(RAE. Llamador: 3. m. Aldaba de las puertas.)
Contexto: Castillo de San Pedro o Ciudadela de Jaca (Huesca). Caminábamos en solitario por uno de sus rincones cuando nos llamó la atención la algarabía y el bullicio propios de los niños. A la plazuela entraban cuatro pequeños y dos chicas jóvenes, que supusimos sus madres. Visitaban como nosotros el recinto, pero de una manera especial: mapa en mano, los peques buscaban pistas y secretos ocultos que tachaban alegres una vez conseguidos, en un recorrido tan divertido que lamentamos no haber solicitado nosotros a la entrada, a pesar de nuestra edad.
El grupo se paró frente a una puerta y allí nos llamó la atención una conversación. Quizá tenían que buscar un elemento en concreto, no sé, pero miraban la puerta y hablaban de su llamador. La “madre” les explicaba que ese llamador estaba situado muy alto para que los caballeros pudiesen llamar a la puerta sin tener que bajarse del caballo. Los niños miraban fijamente la puerta, supongo que como no entendiendo nada, porque la madre repetía eso del llamador. Hasta que alguno tuvo que preguntar qué era un llamador, porque la madre explicó: “Un llamador era con lo que se llamaba antes a las puertas cuando no había timbres.” Y le invitó a tocarlo. Pero el chico seguía sin saber exactamente qué cosa de las que tenía la puerta tenía que tocar. Así que la madre se armó de paciencia y se dispuso a explicar el funcionamiento, algo cohibida; se le notó que no quería llamar a una puerta “privada” de la que no sabía qué iba a salir, como poco algún vigilante del recinto regañando.
Y comenzó la demostración práctica: la chica se acercó a la puerta, levantó el llamador y lo dejó caer, produciendo el consiguiente golpe de llamada, que retumbó en la calleja.
El episodio nos arrancó una sonrisa, pero también un pensamiento inmediato y curioso: hay generaciones de niños que no saben lo que es un llamador. Es la “generación del telefonillo”.
Pero lo más importante de la historia: el golpe del llamador sobre el metal nos trasladó en el tiempo, rescatando sonidos que creíamos perdidos: el del llamador de casa de los abuelos, el del llamador de la propia casa, el de la casa de nuestros amigos… No habíamos vuelto a pensar en ellos y volvieron de repente a nuestra mente, vivos, frescos, resonando como hace decenas de años ya.
Somos la “generación del llamador”. Los que llegaban a las puertas y levantaban la aldaba, muchas veces demasiado alta para la edad y alcanzada apenas, de puntillas, con las puntas de los dedos.
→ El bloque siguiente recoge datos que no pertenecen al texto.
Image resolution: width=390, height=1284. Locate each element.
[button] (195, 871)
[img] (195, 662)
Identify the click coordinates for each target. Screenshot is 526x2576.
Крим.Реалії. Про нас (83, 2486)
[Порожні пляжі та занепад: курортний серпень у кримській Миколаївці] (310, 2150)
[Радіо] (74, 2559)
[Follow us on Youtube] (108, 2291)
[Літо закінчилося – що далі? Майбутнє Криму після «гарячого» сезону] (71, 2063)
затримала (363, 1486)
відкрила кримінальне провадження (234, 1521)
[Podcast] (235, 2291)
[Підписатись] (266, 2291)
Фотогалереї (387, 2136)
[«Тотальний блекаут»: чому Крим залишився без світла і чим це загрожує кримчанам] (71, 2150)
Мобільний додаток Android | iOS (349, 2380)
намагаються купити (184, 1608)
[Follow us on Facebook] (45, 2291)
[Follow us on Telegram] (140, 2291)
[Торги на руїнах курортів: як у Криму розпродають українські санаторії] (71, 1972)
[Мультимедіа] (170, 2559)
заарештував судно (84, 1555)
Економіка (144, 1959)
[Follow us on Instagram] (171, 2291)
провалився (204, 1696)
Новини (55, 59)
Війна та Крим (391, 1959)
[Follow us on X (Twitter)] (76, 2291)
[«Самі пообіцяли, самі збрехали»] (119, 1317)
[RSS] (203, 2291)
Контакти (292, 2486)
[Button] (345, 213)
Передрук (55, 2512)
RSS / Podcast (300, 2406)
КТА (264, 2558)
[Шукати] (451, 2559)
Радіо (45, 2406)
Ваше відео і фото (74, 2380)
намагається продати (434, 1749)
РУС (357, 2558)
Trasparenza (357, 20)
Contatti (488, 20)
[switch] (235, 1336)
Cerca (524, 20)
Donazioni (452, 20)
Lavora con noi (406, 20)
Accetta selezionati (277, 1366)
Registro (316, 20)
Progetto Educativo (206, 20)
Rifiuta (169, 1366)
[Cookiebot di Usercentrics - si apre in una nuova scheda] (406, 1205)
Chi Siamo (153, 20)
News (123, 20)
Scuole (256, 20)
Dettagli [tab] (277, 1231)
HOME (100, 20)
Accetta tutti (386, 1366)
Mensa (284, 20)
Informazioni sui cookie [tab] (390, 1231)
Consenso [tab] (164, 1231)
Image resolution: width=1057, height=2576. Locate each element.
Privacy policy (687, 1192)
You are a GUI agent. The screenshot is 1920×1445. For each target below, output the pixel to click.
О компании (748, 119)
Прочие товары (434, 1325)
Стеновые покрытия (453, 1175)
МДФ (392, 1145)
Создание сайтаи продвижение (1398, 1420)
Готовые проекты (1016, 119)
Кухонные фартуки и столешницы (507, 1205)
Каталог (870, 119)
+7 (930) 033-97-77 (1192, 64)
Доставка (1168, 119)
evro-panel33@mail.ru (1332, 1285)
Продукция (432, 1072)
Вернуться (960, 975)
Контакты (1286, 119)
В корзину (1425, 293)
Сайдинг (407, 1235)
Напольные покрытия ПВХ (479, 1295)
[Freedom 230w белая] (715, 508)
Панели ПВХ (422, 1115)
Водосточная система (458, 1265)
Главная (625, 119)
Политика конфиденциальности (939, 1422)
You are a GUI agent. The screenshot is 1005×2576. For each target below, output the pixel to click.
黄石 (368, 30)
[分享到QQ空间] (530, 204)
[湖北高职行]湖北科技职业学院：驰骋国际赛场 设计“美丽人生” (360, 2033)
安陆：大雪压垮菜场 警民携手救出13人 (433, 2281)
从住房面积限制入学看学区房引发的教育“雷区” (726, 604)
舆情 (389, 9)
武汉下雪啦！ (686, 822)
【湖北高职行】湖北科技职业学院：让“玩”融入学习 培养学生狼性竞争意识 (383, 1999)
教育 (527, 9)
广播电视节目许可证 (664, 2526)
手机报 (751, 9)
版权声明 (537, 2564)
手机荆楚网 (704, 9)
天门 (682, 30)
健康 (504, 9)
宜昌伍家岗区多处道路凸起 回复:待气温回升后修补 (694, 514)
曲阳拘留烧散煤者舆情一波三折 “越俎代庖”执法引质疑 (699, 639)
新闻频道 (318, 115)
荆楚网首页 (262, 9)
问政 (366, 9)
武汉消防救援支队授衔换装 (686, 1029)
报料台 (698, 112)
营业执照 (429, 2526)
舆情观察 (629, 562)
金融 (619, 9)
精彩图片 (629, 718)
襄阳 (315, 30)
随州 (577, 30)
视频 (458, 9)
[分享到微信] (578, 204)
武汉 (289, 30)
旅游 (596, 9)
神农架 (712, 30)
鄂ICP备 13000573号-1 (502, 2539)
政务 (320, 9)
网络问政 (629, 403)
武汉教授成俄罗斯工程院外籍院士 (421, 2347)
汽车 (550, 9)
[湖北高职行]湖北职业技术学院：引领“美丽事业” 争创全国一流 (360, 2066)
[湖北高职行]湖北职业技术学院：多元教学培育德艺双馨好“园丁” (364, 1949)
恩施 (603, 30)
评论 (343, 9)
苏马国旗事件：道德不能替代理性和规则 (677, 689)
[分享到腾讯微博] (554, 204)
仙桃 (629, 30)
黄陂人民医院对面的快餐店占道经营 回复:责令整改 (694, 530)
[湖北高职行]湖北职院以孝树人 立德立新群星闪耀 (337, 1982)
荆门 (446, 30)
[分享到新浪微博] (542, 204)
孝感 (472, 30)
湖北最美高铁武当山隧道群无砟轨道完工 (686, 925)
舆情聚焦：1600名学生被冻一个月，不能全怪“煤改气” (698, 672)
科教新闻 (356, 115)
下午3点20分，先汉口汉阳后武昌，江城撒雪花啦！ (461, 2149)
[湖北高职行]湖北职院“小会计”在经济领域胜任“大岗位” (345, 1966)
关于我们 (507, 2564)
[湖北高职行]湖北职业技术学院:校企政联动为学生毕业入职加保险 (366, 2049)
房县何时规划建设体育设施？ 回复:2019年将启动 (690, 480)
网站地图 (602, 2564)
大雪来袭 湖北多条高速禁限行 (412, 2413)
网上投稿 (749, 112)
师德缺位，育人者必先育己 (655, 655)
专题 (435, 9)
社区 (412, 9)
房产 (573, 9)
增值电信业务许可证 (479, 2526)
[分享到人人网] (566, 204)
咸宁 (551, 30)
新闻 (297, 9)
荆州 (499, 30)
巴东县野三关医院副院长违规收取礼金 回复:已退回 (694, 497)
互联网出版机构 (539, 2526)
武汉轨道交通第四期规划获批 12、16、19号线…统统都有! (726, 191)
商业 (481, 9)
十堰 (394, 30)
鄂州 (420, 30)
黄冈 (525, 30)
Los que pasaban las tardes recorriendo las casas de los amigos. Los que pasaban la vida en los patios de los abuelos, llamando a su puerta. Los que tenían un llamador en casa. Incluso los que “jugaban” a llamar a puertas ajenas y salir corriendo antes de que abriesen, escondiéndonos tras esquinas y cortinas.
Esas manos metálicas agarrando una bola, herederas de la Mano de Fátima medieval, islámica y judía, que protegía el hogar del mal de ojo y de todos los males; prohibida por Carlos I y reinventada, cerrándose progresivamente sobre una pequeña bola-llamador, para seguir "subsistiendo", escondida, transmitiéndose siglo tras siglo hasta llegar a los hogares de Membrilla en el siglo XX, igual de protectora, aunque no fuésemos conscientes de su simbología ancestral…
Ningún sonido era igual. Cada “casa” sonaba distinta. Todas las llamadas tenían su propia personalidad matizada por el metal y por el propio espíritu, intención, premura y fuerza del visitante.
¿Cuántos sonidos somos capaces de recordar de aquellos llamadores que tantas veces tuvimos entre las manos?
Y con estas reflexiones continuamos la visita, alejándonos de los pequeños pero conscientes, visto lo visto, de que preferiríamos continuar junto a ellos, descubriendo rincones, ciervos y Mary Poppins ocultos por la Ciudadela.